Controllare il movimento dell’acqua con la luce

Una nuova tecnologia sviluppata dai ricercatori del MIT permette di controllare, utilizzando solo la luce nello spettro del visibile, il movimento di gocce d’acqua su una superficie.

Presso il Massachusetts Institute of Technology (MIT) è stato sviluppato un progetto che inizialmente aveva come obiettivo la realizzazione di un sistema per separare liquidi oleosi dall’acqua per applicazioni nel campo dell’estrazione petrolifera. Il problema di fondo è che più petrolio e acqua sono tra loro mischiati, con gocce d’acqua molto piccole, più è difficile ottenere una buona separazione. I metodi elettrostatici in genere utilizzati comportano un consumo eccessivo di energia e non sono applicabili con acqua marina salata. I ricercatori hanno allora iniziato a esplorare il comportamento delle superfici denominate “photoresponsive“, quelle cioè la cui interazione con l’acqua, proprietà nota come wettability (bagnabilità), può essere modificata con esposizione a una sorgente luminosa. Dalle sperimentazioni è stato scoperto che è possible ottenere un’aggregazione di singole gocce d’acqua con successiva diffusione attraverso la superficie, e più massiccia è l’aggregazione, maggiore la separazione dal petrolio.

Tra i materiali indagati, il biossido di titanio, che però risponde principalmente alla luce ultravioletta, e solo il 5% della luce del sole è nello spettro dell’ultravioletto, per cui è stato necessario individuare degli specifici trattamenti per ottenere una buona risposta alla luce nello spettro del visibile.

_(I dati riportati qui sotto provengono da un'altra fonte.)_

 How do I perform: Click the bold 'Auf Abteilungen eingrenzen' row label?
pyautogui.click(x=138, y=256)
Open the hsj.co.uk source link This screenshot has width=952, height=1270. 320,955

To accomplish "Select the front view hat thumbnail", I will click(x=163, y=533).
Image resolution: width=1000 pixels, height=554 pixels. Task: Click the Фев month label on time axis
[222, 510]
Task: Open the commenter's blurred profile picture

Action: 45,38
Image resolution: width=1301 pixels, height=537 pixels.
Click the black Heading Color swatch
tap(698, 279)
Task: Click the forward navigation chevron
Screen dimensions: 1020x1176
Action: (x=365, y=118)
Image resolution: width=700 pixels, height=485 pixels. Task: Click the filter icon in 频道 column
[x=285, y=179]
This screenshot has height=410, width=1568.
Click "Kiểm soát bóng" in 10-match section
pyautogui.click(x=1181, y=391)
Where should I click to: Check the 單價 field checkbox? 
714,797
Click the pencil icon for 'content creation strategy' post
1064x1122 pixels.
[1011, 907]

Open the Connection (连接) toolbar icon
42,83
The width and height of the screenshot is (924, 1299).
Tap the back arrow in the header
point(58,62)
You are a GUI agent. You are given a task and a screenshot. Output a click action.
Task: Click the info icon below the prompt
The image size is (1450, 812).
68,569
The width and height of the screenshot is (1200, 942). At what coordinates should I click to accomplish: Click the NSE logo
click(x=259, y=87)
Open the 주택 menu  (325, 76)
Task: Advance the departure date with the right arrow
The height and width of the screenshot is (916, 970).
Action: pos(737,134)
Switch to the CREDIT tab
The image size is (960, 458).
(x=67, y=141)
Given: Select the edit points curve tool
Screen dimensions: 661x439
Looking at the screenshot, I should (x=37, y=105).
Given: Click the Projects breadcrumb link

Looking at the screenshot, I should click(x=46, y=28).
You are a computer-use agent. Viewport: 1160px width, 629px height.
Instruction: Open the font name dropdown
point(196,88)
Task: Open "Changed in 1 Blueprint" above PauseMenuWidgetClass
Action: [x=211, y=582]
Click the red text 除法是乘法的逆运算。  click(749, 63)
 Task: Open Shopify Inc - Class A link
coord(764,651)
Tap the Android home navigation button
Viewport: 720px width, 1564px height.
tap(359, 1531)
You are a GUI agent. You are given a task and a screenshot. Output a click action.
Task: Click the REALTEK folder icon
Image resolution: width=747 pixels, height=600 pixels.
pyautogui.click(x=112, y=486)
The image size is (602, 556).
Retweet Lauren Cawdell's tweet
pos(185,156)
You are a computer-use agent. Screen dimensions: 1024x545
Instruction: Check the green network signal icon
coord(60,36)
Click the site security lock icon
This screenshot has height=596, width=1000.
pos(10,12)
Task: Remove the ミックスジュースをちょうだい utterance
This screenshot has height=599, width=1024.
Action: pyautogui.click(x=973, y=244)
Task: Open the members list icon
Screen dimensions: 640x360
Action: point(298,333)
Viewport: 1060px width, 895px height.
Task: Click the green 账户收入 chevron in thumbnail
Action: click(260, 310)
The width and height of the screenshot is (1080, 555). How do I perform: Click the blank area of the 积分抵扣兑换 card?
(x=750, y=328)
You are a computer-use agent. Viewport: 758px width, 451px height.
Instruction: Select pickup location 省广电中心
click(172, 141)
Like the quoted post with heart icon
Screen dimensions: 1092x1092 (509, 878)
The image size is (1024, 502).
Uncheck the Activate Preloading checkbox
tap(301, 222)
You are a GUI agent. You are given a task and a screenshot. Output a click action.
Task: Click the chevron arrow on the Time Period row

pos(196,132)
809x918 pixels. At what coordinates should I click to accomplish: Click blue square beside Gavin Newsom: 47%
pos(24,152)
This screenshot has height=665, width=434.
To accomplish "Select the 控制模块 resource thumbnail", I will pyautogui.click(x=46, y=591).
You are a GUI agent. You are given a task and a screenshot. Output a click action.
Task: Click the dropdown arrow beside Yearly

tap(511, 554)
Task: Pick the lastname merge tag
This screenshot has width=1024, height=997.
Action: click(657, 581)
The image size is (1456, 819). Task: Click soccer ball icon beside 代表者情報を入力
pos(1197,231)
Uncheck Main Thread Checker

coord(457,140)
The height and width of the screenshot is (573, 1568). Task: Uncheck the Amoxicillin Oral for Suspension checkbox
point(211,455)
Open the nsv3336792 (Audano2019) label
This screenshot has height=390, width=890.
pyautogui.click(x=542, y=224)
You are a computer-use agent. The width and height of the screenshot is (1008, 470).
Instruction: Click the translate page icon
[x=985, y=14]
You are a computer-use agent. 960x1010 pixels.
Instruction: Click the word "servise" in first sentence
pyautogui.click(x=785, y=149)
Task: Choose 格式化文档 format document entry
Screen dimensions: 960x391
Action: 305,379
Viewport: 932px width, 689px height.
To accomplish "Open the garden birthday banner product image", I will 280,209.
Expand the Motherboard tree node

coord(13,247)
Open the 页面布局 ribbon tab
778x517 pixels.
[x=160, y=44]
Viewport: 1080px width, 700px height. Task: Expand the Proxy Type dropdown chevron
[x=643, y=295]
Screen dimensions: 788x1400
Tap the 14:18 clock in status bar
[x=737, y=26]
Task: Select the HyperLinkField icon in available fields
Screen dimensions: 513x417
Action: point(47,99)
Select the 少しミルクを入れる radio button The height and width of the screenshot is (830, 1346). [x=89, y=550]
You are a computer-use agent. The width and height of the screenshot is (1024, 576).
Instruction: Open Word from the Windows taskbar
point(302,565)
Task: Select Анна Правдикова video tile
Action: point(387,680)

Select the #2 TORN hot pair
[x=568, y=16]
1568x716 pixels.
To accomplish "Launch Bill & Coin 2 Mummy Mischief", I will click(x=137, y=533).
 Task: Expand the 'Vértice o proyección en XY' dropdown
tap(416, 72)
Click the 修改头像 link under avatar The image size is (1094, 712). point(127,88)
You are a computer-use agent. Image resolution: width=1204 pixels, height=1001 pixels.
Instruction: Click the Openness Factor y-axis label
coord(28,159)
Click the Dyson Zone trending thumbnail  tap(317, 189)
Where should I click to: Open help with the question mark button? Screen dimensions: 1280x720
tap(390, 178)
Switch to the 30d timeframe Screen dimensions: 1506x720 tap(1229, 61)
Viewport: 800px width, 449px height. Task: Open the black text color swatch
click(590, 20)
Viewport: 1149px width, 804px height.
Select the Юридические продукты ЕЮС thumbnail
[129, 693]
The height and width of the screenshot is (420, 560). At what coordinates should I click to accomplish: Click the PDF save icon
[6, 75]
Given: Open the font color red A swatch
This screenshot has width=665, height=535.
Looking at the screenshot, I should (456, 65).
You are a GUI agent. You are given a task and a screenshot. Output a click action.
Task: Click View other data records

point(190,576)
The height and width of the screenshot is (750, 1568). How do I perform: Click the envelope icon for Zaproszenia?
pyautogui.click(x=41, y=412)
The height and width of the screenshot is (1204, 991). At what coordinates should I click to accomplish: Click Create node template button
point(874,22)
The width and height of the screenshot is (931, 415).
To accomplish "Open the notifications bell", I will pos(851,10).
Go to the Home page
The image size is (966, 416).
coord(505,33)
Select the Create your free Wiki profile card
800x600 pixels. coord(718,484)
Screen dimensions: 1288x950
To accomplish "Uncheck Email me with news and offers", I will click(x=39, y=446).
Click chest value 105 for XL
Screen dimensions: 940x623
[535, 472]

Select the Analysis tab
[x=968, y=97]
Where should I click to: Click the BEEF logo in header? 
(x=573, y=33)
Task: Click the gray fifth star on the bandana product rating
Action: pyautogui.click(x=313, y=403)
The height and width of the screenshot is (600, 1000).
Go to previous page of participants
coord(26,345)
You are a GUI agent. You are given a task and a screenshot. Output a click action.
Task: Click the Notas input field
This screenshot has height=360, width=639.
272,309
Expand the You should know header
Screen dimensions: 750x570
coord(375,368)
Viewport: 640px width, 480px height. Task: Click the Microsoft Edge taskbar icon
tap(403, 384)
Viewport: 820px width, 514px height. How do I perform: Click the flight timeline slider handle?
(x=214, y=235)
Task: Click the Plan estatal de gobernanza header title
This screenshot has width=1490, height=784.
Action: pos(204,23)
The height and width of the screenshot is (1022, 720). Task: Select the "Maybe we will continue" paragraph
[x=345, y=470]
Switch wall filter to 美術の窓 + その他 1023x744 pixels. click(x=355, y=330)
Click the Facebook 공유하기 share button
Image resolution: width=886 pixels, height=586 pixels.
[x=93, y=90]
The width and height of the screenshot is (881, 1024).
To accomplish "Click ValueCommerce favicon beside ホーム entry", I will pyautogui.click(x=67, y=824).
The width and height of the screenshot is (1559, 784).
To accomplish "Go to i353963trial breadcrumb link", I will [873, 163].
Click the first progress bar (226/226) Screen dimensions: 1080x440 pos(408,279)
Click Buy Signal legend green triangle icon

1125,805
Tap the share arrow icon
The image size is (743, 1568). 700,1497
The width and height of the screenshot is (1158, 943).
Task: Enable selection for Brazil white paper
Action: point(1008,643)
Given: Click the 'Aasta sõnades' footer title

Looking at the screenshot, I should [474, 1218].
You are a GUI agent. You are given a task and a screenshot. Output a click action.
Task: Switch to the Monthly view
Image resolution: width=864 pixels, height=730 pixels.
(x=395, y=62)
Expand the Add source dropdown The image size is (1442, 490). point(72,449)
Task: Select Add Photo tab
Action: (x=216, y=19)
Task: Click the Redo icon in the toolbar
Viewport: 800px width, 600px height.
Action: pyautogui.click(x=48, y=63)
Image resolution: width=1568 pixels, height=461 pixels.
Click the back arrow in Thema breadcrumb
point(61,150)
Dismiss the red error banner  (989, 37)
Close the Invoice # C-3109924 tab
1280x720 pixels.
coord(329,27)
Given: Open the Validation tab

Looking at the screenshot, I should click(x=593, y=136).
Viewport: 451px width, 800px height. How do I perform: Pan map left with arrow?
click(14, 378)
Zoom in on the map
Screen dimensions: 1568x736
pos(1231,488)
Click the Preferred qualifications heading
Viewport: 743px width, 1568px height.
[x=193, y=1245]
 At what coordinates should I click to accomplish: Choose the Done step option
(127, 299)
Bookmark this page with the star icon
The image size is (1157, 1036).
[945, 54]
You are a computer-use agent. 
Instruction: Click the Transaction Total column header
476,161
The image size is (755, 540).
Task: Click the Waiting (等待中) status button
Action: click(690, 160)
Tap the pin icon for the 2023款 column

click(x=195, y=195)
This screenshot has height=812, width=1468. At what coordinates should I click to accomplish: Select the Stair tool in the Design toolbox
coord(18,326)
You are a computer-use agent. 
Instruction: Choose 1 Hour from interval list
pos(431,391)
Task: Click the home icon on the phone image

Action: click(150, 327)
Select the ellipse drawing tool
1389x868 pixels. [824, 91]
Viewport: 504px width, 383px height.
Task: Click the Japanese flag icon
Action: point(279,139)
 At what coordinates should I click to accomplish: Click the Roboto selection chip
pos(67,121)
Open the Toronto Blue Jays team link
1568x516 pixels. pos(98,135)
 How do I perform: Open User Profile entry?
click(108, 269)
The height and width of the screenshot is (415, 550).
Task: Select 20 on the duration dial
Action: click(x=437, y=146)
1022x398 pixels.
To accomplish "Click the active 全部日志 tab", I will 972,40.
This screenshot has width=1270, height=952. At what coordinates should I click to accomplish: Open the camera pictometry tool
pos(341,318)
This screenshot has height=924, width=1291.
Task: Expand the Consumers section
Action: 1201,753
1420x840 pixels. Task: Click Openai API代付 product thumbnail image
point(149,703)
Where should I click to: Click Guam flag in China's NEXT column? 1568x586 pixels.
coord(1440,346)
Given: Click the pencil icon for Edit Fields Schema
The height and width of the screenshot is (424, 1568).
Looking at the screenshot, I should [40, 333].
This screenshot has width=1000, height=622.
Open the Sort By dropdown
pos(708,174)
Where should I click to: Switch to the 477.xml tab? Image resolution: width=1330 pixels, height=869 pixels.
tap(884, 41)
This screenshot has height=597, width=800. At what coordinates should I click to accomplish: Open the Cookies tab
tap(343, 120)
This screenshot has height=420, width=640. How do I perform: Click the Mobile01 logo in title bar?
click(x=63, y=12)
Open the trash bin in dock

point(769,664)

In particolare è stata usata una tecnica di deposizione a strati ottenendo un film di polimero e biossido poi applicato su uno strato di vetro. La superficie così ottenuta mostra una notevole risposta alla luce del sole, con un cambiamento di wettability che effettivamente permette di separare petrolio e acqua. Il fenomeno fisico alla base deriva dal fatto che la luce crea delle cariche elettriche che a loro volta determinano una differenza di potenziale tra la superficie e il liquido, con la particolarità che il fenomeno riguarda solo l’acqua marina e non il petrolio. Ma il progetto ha poi avuto ulteriori interessanti sviluppi aprendo a nuove applicazioni di microfluidica. In particolare, modificando in modo selettivo la wettability del materiale, tramite un raggio luminoso mobile, eventualmente via fibra ottica, una singola goccia d’acqua può infatti essere indirizzata in aree con maggiore bagnabilità spingendola in qualsiasi desiderata direzione con grande precisione, e questo significa poter realizzare dei dispositivi microfluidici senza necessità di canalizzazioni o altre strutture di contenimento: in pratica, come affermano i ricercatori, un “light-induced motion” di liquidi. Come effetto secondario, particolarmente utile in applicazioni Life Science, la garanzia di autopulizia delle superfici usate per analisii e test, con i campioni di acqua che vengono completamente allontananti dalle superfici e con essi qualsiasi contaminante presente.